In one of their first moves of the new Congress, House Republicans have voted to gut their own independent ethics watchdog — a huge blow to cheerleaders of congressional oversight and one that dismantles major reforms adopted after the Jack Abramoff scandal.

Monday's effort was led, in part, by lawmakers who have come under investigation in recent years.

Despite a warning from Speaker Paul Ryan (R-Wis.) and Majority Leader Kevin McCarthy (R-Calif.), House Republicans adopted a proposal by Judiciary Chairman Bob Goodlatte (R-Va.) to put the Office of Congressional Ethics under the jurisdiction of the House Ethics Committee.

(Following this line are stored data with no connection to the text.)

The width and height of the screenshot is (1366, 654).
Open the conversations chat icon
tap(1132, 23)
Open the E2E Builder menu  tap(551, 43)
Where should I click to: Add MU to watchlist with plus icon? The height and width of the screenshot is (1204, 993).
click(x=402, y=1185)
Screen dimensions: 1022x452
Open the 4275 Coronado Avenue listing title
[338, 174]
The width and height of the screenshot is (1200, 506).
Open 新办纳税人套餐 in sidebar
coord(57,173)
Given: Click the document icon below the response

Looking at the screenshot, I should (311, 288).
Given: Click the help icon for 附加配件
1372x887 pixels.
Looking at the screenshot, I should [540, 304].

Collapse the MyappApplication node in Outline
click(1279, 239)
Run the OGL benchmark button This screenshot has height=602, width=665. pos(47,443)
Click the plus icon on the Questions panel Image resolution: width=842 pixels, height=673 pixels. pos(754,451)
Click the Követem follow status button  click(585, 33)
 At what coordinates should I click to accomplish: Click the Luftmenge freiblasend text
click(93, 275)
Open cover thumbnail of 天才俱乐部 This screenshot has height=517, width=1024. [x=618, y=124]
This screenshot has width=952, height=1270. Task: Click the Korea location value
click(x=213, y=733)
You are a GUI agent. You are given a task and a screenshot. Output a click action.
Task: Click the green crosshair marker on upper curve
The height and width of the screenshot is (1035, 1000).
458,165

The office currently has free rein, enabling investigators to pursue allegations and then recommend further action to the House Ethics Committee as they see fit.

Now, the office would be under the thumb of lawmakers themselves. The proposal also appears to limit the scope of the office's work by barring them from considering anonymous tips against lawmakers. And it would stop the office from disclosing the findings of some of their investigations, as they currently do after the recommendations go to House Ethics.
http://www.politico.com/story/2017/01/house-republicans-gut-their-own-oversight-233111

The Office of Congressional Ethics was established in 2008 under House Democrats, in response to the era of lobbying scandals made notable by Jack Abramoff, the former lobbyist who went to prison on corruption charges.

It is the first independent body to have an oversight role in House ethics. There is no Senate counterpart. The OCE independently reviews allegations of misconduct against House members and staff, and if deemed appropriate refers them to the House Ethics Committee for review. The OCE cannot independently punish lawmakers for any ethics violations.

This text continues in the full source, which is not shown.